● **Dataset content**:
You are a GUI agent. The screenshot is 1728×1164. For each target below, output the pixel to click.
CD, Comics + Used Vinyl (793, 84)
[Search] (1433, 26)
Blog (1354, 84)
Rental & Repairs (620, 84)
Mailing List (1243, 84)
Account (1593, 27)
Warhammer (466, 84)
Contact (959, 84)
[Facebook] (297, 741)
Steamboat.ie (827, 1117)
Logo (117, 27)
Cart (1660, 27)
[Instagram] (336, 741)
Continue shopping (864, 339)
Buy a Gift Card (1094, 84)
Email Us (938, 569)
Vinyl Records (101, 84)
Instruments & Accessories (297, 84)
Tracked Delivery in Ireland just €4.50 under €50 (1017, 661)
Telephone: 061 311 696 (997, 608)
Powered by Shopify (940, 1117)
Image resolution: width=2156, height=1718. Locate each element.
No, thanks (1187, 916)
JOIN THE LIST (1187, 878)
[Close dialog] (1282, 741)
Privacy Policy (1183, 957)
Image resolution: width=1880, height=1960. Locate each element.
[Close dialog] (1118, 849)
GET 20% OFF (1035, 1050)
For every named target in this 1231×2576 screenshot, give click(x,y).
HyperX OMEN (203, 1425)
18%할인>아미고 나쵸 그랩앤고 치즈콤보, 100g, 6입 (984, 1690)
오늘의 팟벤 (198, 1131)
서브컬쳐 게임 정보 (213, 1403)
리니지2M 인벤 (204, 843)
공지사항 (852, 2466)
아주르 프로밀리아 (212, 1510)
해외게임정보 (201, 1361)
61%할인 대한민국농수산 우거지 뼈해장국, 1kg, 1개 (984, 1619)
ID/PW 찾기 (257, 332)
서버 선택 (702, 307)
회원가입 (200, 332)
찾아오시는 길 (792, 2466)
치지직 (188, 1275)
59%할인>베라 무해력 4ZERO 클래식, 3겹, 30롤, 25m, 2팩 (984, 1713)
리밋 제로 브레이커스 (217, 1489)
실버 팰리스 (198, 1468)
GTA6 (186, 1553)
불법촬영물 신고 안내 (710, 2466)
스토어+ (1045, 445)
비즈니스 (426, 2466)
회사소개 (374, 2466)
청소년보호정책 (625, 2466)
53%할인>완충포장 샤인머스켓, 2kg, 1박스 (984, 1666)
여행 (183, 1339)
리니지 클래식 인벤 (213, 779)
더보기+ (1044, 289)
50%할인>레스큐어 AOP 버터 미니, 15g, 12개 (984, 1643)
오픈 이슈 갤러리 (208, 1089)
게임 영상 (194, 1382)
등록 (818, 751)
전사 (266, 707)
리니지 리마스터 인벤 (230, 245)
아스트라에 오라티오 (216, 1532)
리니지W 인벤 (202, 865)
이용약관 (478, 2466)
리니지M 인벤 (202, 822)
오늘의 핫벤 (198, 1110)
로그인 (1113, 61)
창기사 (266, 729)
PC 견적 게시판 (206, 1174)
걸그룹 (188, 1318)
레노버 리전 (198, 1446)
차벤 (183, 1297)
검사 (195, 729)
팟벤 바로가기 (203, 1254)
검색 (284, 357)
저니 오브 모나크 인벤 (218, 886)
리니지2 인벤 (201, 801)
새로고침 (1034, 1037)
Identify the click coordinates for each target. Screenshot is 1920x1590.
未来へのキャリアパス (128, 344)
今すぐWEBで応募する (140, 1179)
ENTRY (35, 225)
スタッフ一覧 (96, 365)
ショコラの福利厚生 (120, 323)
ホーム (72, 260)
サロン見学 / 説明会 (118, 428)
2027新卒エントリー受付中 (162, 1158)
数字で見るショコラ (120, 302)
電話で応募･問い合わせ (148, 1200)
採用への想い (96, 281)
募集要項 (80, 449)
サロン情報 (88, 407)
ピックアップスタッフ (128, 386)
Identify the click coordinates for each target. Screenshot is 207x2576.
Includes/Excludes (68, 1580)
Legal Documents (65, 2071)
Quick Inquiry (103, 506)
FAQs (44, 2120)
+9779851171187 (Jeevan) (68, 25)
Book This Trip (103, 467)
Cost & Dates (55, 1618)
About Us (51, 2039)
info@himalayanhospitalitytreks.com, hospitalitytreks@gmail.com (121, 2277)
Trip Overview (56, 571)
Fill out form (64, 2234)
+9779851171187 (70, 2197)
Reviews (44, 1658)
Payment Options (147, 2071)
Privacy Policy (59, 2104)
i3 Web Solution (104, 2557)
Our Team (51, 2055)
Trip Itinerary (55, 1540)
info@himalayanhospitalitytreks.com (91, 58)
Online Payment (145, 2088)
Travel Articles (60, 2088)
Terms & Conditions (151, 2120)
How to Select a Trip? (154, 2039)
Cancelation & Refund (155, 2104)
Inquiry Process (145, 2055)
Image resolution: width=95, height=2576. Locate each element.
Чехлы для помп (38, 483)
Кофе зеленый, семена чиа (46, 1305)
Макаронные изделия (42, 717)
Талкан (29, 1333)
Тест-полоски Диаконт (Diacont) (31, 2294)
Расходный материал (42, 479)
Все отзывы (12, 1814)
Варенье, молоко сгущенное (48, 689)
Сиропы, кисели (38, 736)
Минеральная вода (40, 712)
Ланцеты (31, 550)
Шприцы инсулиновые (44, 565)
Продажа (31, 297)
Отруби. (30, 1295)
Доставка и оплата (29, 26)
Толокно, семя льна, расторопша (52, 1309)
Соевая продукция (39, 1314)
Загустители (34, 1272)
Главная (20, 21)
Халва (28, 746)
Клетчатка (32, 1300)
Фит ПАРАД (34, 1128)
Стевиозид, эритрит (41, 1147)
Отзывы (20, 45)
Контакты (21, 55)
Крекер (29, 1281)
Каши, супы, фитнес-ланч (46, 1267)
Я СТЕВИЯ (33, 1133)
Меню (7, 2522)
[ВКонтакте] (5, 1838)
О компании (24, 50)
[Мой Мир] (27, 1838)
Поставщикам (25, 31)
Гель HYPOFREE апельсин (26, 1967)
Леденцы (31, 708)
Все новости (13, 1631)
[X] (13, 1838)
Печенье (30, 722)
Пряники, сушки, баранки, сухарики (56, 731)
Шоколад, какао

● **Required action**:
Every line above that holds the string "Locate" should be copied out.

● **Your response**:
Image resolution: width=2156, height=1718. Locate each element.
Image resolution: width=1880, height=1960. Locate each element.
Image resolution: width=95, height=2576. Locate each element.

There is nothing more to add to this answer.